Dans les faits, l’origine de la retraite des femmes avant celle des hommes n’est que peu féministe.
C’est vrai. Lorsque l’âge de la retraite a été abaissé en 1964, l’argument principal était l’égalité de traitement entre les femmes célibataires et les femmes mariées avec des hommes plus âgés, puisque celles-ci recevaient des rentes à partir de 60 ans déjà. Aujourd’hui, le débat est tout autre. Le vrai scandale, c’est de brandir l’excuse de l’égalité de traitement, alors qu’il nous a fallu des années de combat et une mobilisation de tous les instants pour obtenir ne serait-ce qu’une évolution minime de la Loi sur l’égalité de traitement…
Mais il y a des femmes qui sont d’accord avec l’augmentation de l’âge de la retraite…
Certes, toutes les femmes ne voient pas les choses de la même façon. Le fait est que le projet de loi actuel n’aborde pas les problèmes centraux. Aujourd’hui encore, environ 11% des femmes doivent demander des prestations complémentaires au début de leur retraite ou continuer à travailler pour s’en sortir. C’est injuste d’exiger qu’elles travaillent plus longtemps.
L’augmentation de l’âge de la retraite des femmes permettrait d’économiser 1,4 milliard de francs.
L’AVS est notre meilleur instrument de politique sociale. Nous ne devons pas l’utiliser pour faire des économies, mais assurer son financement. Soit nous augmentons les cotisations pour une durée déterminée, soit nous transférons les gains de la BNS grâce aux taux négatifs dans l’AVS, ou alors nous introduisons une taxe sur les transactions financières. D’ailleurs, je tiens à le souligner: si nous venions à bout des discriminations salariales, nous apporterions autant d’argent dans le «pot» de l’AVS qu’avec les prétendues «économies» provoquées par la hausse de l’âge de la retraite des femmes.
La grève des femmes de 2019 a été la plus grande manifestation politique de l’histoire suisse. Pourtant, cela n’a pas changé grand-chose.
Cela montre à quel point il faut maintenir la pression sur les questions d’égalité des sexes.
Nous avons même fait un pas en arrière en ce qui concerne les salaires.
Oui, c’est ce que montrent les chiffres. Lors de la grève de 2019, de nombreuses femmes avaient cessé le travail à 15h24 – nous travaillons gratuitement à partir de cette heure précise. Cette année, cette action doit encore avoir lieu, mais cinq minutes plus tôt cette fois.
D’autre part, nous avons adopté le congé de paternité – et davantage de femmes ont été élues au Parlement.

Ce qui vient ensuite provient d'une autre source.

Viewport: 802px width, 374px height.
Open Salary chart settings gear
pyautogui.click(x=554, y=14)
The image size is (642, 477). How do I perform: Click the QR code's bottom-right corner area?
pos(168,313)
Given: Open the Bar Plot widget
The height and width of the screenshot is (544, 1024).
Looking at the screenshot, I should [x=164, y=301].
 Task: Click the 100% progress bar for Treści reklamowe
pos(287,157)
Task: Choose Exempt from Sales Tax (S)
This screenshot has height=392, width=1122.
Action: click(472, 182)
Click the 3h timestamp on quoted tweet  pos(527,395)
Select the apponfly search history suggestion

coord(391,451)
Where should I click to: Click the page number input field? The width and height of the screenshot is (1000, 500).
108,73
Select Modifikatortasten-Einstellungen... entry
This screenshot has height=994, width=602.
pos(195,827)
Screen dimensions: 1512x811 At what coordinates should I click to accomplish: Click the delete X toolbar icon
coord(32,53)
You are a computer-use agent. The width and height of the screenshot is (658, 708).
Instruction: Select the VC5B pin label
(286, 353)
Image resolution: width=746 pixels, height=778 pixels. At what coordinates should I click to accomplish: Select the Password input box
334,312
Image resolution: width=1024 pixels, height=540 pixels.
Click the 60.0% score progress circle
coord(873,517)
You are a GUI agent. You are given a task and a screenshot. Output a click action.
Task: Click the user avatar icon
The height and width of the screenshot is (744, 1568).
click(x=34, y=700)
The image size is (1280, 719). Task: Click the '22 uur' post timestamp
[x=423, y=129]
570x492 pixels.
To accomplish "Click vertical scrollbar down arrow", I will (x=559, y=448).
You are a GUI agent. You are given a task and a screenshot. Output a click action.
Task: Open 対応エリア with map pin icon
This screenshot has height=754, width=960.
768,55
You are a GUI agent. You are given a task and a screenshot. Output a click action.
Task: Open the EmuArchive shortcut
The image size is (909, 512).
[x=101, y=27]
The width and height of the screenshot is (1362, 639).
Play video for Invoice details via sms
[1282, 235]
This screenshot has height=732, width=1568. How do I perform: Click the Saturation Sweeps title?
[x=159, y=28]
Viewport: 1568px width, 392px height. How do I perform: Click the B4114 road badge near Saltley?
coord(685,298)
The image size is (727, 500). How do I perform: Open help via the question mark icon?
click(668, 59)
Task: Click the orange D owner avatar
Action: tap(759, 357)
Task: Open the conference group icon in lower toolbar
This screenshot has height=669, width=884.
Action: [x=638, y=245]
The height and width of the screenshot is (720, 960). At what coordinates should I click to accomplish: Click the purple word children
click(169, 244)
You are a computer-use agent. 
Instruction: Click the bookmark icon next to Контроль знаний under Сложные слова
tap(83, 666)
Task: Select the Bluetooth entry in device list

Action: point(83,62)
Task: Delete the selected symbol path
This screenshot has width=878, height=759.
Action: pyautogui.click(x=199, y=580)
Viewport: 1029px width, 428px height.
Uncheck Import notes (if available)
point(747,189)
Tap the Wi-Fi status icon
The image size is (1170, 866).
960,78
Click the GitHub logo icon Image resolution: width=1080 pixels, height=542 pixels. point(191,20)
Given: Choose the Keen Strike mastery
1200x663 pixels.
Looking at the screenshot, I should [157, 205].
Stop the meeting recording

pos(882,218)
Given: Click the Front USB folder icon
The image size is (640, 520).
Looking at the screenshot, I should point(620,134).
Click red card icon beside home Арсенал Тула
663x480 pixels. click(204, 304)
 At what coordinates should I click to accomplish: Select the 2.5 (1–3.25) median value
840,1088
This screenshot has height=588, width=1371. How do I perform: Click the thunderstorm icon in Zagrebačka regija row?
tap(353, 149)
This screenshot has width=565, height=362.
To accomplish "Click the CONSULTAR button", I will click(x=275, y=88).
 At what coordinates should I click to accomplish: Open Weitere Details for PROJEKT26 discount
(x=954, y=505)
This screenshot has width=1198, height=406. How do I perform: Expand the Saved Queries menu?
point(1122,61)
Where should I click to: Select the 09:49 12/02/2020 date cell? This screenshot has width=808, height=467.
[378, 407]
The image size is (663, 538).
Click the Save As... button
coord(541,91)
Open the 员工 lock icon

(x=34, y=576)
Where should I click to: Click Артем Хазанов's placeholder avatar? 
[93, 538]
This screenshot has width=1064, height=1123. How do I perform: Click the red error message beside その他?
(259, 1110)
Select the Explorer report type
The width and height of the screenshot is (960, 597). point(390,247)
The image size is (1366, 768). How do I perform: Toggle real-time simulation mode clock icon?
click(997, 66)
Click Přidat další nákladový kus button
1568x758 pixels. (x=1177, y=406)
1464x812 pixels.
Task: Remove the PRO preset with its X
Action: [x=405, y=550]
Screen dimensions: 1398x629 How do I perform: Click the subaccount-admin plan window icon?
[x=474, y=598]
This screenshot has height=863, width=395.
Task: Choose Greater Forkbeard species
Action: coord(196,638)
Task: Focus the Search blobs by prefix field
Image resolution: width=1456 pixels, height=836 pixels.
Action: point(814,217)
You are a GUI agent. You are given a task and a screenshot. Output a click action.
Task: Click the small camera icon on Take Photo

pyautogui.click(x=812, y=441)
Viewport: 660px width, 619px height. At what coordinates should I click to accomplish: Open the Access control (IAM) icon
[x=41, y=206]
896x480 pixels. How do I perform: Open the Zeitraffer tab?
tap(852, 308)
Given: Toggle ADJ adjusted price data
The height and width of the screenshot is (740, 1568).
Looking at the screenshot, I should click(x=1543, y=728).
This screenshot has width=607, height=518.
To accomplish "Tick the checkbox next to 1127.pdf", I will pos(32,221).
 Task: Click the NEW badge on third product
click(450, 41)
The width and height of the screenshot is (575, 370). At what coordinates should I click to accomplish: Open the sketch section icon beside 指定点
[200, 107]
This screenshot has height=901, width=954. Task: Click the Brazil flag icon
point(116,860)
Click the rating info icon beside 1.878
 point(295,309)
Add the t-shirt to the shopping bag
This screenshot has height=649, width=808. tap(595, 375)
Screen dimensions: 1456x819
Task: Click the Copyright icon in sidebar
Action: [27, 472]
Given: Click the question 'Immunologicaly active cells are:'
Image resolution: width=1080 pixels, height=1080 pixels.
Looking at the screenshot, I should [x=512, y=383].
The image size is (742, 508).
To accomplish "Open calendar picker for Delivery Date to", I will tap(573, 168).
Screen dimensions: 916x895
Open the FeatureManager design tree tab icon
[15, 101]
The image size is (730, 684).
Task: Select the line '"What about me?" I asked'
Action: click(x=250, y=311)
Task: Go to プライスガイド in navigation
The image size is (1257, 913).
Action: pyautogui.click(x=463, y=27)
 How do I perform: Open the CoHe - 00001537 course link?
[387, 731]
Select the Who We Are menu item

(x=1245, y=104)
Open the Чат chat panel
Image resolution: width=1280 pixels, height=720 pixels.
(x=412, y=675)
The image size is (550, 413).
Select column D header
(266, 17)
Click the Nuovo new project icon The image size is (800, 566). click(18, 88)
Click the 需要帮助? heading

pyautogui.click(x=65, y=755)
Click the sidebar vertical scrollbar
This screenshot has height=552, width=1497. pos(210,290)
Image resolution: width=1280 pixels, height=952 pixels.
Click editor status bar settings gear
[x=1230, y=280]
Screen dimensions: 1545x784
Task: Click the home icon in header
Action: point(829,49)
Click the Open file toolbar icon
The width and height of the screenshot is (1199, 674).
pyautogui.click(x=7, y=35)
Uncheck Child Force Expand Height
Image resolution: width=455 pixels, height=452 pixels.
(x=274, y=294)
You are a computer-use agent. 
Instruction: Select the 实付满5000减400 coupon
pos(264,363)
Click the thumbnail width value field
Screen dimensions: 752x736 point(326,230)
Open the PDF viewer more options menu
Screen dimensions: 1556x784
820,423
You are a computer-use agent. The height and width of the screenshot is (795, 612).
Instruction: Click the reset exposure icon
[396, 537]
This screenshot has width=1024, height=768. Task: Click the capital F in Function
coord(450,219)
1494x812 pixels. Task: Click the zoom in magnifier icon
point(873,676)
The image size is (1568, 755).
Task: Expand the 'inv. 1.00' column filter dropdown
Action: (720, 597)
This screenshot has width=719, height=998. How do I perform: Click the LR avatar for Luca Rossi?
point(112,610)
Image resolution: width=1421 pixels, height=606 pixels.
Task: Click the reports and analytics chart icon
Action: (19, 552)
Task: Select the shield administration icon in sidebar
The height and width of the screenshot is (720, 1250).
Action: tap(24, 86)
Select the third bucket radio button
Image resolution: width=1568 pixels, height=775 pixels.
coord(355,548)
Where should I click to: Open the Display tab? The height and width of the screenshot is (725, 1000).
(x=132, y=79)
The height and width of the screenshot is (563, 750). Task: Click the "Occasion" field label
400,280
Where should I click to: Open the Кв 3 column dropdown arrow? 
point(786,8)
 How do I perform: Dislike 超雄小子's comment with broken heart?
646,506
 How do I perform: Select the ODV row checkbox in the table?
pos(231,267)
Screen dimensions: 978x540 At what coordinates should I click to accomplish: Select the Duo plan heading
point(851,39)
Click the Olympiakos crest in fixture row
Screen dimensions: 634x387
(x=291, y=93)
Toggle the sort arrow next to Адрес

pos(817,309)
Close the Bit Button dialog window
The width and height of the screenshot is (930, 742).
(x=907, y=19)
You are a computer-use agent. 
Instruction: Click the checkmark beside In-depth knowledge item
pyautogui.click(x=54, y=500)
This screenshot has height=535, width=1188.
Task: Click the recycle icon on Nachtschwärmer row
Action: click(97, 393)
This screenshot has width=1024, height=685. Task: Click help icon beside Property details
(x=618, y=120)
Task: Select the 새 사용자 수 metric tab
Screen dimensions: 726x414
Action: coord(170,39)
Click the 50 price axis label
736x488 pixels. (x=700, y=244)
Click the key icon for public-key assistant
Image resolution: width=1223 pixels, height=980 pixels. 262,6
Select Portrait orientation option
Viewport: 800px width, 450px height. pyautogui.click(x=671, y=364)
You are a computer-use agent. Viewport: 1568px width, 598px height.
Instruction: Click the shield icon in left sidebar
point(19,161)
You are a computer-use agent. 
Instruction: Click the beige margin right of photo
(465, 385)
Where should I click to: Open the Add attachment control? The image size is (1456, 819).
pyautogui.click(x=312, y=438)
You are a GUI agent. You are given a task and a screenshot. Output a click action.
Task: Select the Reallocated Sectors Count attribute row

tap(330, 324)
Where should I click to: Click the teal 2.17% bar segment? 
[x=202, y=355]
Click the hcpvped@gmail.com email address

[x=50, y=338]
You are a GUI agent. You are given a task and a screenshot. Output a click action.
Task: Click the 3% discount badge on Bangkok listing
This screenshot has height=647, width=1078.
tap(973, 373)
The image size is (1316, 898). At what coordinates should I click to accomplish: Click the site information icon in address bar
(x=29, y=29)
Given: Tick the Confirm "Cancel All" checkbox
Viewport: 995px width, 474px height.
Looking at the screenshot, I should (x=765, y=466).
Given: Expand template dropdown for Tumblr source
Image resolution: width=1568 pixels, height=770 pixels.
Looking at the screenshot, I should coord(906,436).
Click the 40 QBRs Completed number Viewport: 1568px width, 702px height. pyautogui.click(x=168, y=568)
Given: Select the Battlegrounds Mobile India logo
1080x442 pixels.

Oui et c’est une belle avancée. Mais sans une grande mobilisation, rien n’aurait été possible.
N’est-ce pas frustrant?
Quand je vois des affiches des années 60 et 70, je me demande parfois si on va vraiment progresser. Et puis notons que la pandémie n’a pas vraiment aidé…
Comment percevez-vous le ressenti des femmes face à tout ça aujourd’hui?
Les femmes sont en colère. Les personnes actives dans la vente ou les soins – des domaines largement mis en avant durant la pandémie – attendent des changements. Les femmes ont largement démontré qu’elles avaient contribué au maintien de l’ensemble du système pendant cette période de crise.
La décision du Parlement sur l’âge de la retraite des femmes va-t-elle faire réagir jusque dans les rues?
Je ne sais pas combien de personnes défileront aujourd’hui – après tout, nous sommes toujours en pleine pandémie.
Allez-vous participer à des actions?
Je serai à Neuchâtel, avec un de nos groupes de femmes très actif. J’avoue être encore surprise de l’impact de la grève de 2019. Ces moments collectifs sont importants: on réalise qu’on n’est pas seule dans la lutte pour plus de justice.